CHP’den Arap Baharı’na destek konferansı

Osman Atalay

CHP ilk kez İstanbul’da 24 ülkeden yaklaşık 100 katılımcıyla Arap Baharı konferansına ev sahipliği yaptı. Ortadoğu’da yaşanan Arap Baharı, tartışması bir yılını geride bırakırken Türkiye’de sadece AK Parti hükümetinin başından beri bu değişimi ve devrimleri hızlı ve yerinde okuyarak halkın yanında taraf aldığına şahit olduk. Hükümete karşı önyargı ile muhalefet eden, partiler yazarlar ve akademisyenler, Arap devrimlerini irdeleme araştırma tartışma zahmetine katılmadılar.

Değişen Mevsimler-Arap Halklarının Demokrasi ve Özgürlük için Yürüyüşü başlıklı konferansta CHP Genel Başkanı Kılıçdaroğlu; sosyal demokrat bir parti olarak Ortadoğu’da yaşanan değişimin sonuna kadar arkasında olacaklarını, diktatörlere ve baskı rejimlerine karşı ayağa kalkan Arap halkları Martin Luther King’in –Özgürlüğün ezilenler tarafından talep edilmesi zorunludur- sözü ile konuşmasına devam ederek; Arap coğrafyasındaki değişimin itici gücü olan kadın ve gençlik hareketini takdir ediyoruz. Diktatörün yerini bir diğer diktatör alırsa komşusu aç iken tok yatanların saltanatı devam eder. CHP olarak yanınızdayız. Mısır’da Mübarek rejimine boyun eğmeyen sendikaları, Arap dünyasının bir ülkesinden diğerine dayanışmayı taşıyan göçmen işçileri, Tunus’tan esmeye başlayan değişim esintilerini Mısır, Bahreyn, Yemen ve Suriye’de fırtınaya dönüştüren emekçileri saygıyla selamlıyoruz, sözleri ile Arap halklarının özgürlük mücadelelerinin arkasındayız mesajını verdi.

Konferansın önemli konuğu Nobel Barış Ödüllü Yemenli Aktivist Tavakkül Karman, Arap ülkelerinin diğer ülkelerde özendikleri özgürlük ve demokrasi için mücadele ettiklerini, Suriye ve Yemen’de rejim yanlılarına artık yer olmadığını söyledi.
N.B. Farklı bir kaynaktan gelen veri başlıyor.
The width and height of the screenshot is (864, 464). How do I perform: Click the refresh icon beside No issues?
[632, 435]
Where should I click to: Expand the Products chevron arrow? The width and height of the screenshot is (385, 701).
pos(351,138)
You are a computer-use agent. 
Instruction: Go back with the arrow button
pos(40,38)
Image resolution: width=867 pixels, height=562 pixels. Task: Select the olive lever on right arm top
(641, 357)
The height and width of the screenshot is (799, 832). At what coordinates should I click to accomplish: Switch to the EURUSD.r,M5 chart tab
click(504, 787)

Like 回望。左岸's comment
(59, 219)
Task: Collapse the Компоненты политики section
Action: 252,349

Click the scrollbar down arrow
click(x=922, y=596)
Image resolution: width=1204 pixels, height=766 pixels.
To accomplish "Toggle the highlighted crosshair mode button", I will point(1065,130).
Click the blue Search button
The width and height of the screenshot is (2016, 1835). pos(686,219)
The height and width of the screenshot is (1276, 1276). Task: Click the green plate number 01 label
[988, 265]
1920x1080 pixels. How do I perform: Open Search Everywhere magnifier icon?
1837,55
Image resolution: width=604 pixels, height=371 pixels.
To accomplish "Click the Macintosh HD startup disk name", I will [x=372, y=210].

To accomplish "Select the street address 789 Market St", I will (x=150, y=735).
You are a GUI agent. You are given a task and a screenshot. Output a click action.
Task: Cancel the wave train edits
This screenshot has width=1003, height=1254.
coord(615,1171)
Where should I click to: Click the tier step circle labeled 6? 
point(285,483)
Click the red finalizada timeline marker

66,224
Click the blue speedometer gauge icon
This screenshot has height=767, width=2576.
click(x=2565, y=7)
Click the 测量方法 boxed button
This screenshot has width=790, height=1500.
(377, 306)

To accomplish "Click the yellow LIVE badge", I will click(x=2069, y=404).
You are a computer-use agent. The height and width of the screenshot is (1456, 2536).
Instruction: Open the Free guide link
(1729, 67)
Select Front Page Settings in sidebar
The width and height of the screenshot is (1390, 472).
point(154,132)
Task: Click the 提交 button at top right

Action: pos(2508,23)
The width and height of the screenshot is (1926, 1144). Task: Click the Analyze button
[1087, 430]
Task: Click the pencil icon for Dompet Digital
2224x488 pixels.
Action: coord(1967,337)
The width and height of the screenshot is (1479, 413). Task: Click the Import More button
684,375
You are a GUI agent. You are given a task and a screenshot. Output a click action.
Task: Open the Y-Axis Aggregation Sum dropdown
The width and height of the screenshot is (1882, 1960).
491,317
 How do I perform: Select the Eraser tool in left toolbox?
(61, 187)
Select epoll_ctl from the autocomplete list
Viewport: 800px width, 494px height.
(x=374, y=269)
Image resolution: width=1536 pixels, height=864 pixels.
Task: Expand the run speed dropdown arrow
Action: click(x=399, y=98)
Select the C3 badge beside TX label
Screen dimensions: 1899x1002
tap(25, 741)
CHP, Mart ayında İstanbul’da ev sahipliği yaptığı Sosyalist Enternasyonal toplantısında Avrupa ve Arap sosyalist katılımcıların Arap devrimleri ile ilgili tespitleri bölgedeki değişimin doğal öz dinamiklerin, özgürlük adalet ve onur arayışı olduğu yönünde idi.

CHP’nin Arap devrimlerine destek vermesi meseleyi doğru kavramaya çalıştığını gösteriyor.

Keşke Arap devrimlerini AK Parti’ye muhalif olma önyargısından kurtularak anlamaya çalışsalar. Komplo teorileri ile emperyalist batılı güçlerin parmağı olarak gören MHP, İP, HAS, SP, EMEP, ÖDP gibi partiler ve bazı İslamcı muhafazakar yazar akademisyenler, meseleyi bölge dinamikleri siyasi figürleri ile tartışarak araştırarak anlamaya çalışsalar.

Muhafazakar camiamızda hala bazı kesimler, Arap Devrimlerini masaya yatırmayı ve bu devrimin dinamikleri figürleri ile tartışmayı gerçekleştirebilmiş değil. CHP’nin atmış olduğu bu adım Arap devrimlerine uzaktan söz söyleyenler ve komplo teorileri ile yaklaşanlara önemli bir örneklik ahlaki sorumluluk teşkil etmektedir.

Arap ve batı dünyası, bölgede cereyan eden devrimleri sosyolojik bir güç dalgasının doğal bir tezahürü olarak görmektedir. Fakat Türkiye’de ise özellikle bazı sağ muhafazakar camiamız bu değişime karşı inatla tembel bir ilgisizlik içersinde olduğunu görüyoruz. İslamcı camiamızın sosyologları, siyaset bilimcileri ve hatta ilahiyatçıları bu konuda ellerini taşın altına koymamaları ayrı bir tartışma konusu olmaktadır.

Kişisel duygusal geçmiş bağların etkisi ile, bölgeye bakma problemi ve ön yargılarımızı hala kıramadığımızı görüyoruz. Yanı başımızda tarihi bir değişim yaşanmakta iken bizim bu değişime jeopolitik çıkarlar doğrultusunda komplo teorileri ile sessiz kalmamızın tarihi bir tartışma konusu olacağını unutmamamız gerekiyor.